◆ Working data
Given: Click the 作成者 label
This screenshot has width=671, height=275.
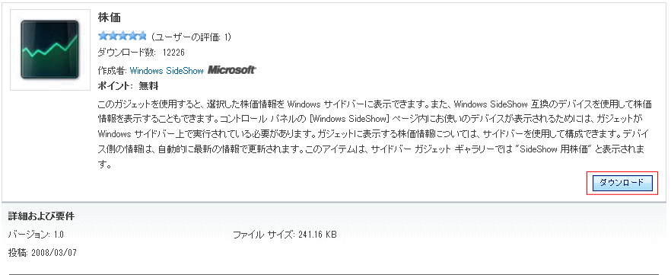Looking at the screenshot, I should [x=113, y=71].
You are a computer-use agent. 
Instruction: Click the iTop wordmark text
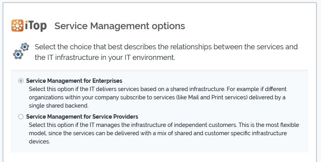(x=36, y=26)
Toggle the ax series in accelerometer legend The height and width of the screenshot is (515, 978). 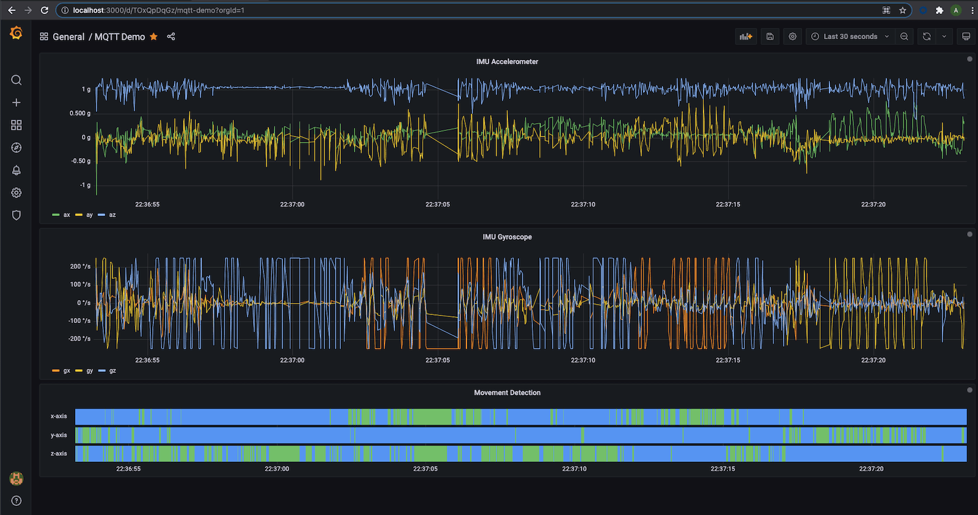click(66, 215)
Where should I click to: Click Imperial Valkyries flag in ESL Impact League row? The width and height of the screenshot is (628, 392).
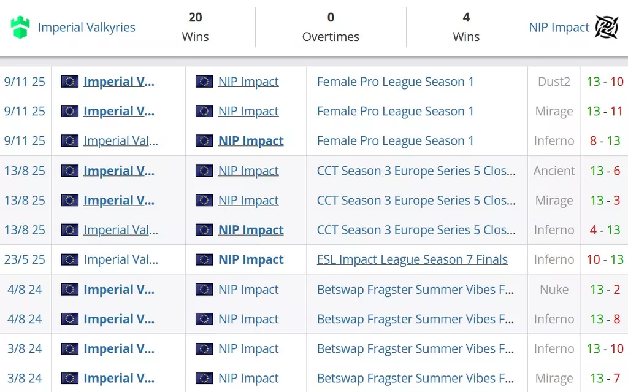[x=70, y=259]
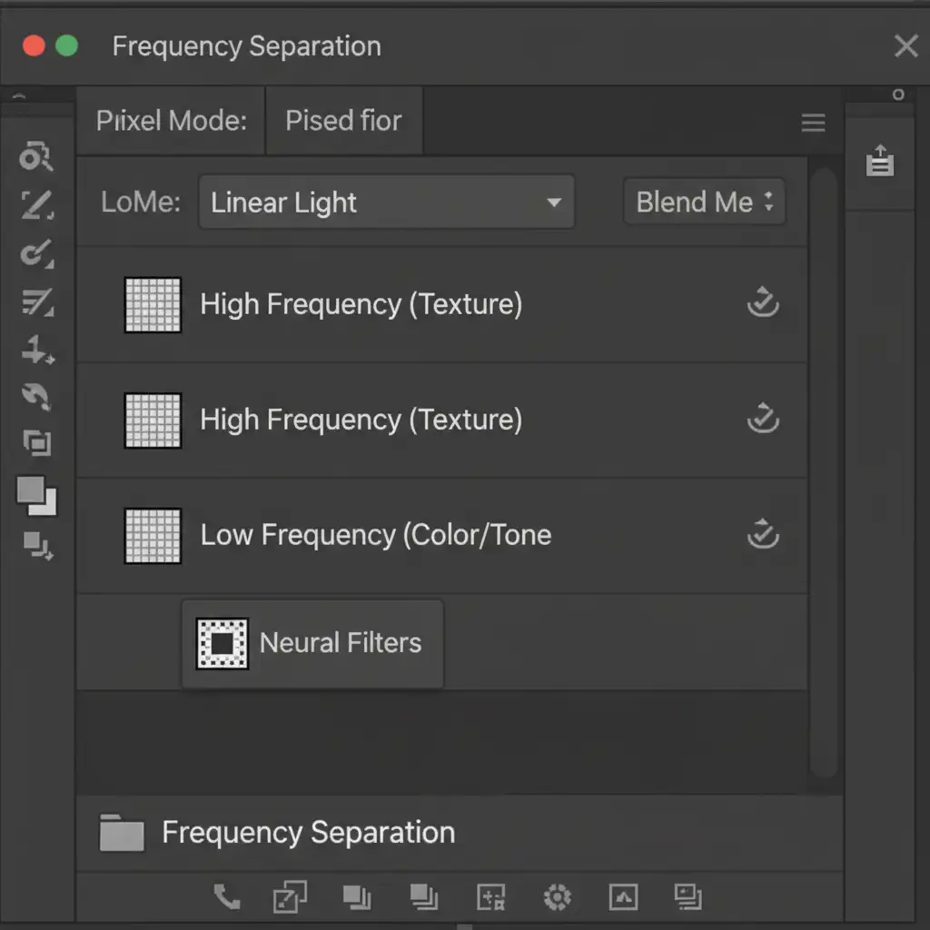
Task: Click the gear settings icon in bottom bar
Action: 557,898
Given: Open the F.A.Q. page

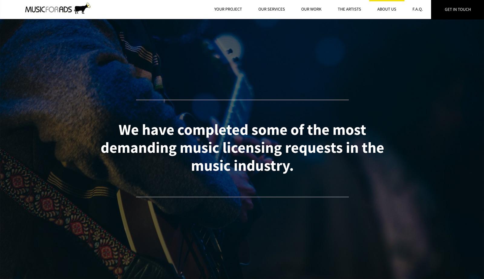Looking at the screenshot, I should point(417,9).
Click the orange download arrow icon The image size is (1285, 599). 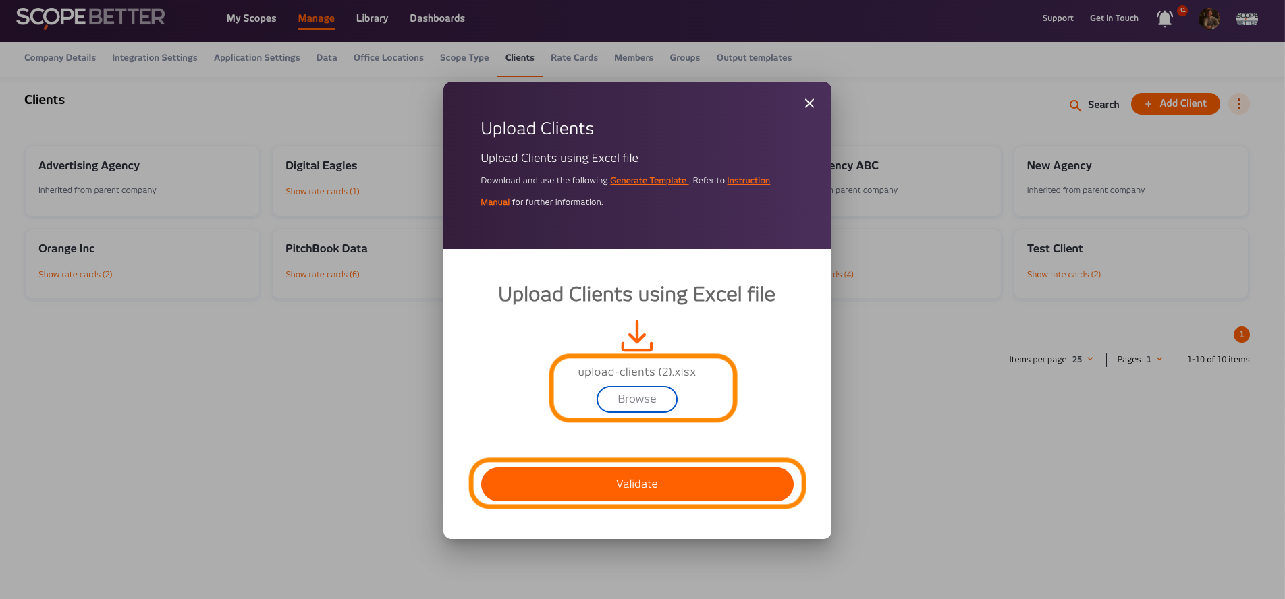tap(636, 336)
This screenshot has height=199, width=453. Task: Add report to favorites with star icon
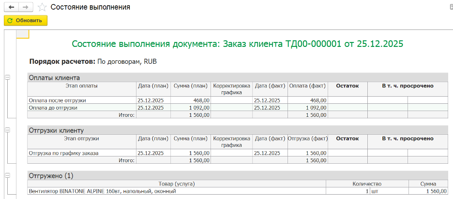(43, 7)
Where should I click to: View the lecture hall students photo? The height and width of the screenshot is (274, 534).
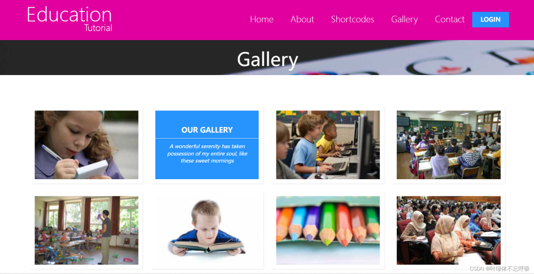tap(448, 230)
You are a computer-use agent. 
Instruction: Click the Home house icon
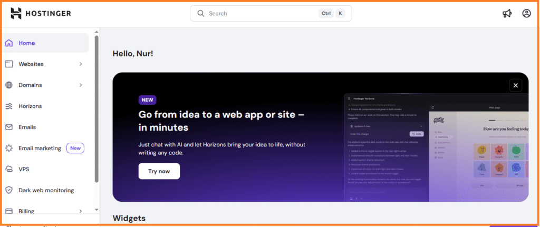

◆ What the task asks
For this copy, leave pictures out and reproduce the lines from the one bearing "Where should I click to: View" through the final line of the listing above, both ends included.

◆ Finished task
Where should I click to: View the lecture hall students photo? The height and width of the screenshot is (274, 534).
tap(448, 230)
You are a computer-use agent. 
Instruction: Click the Home house icon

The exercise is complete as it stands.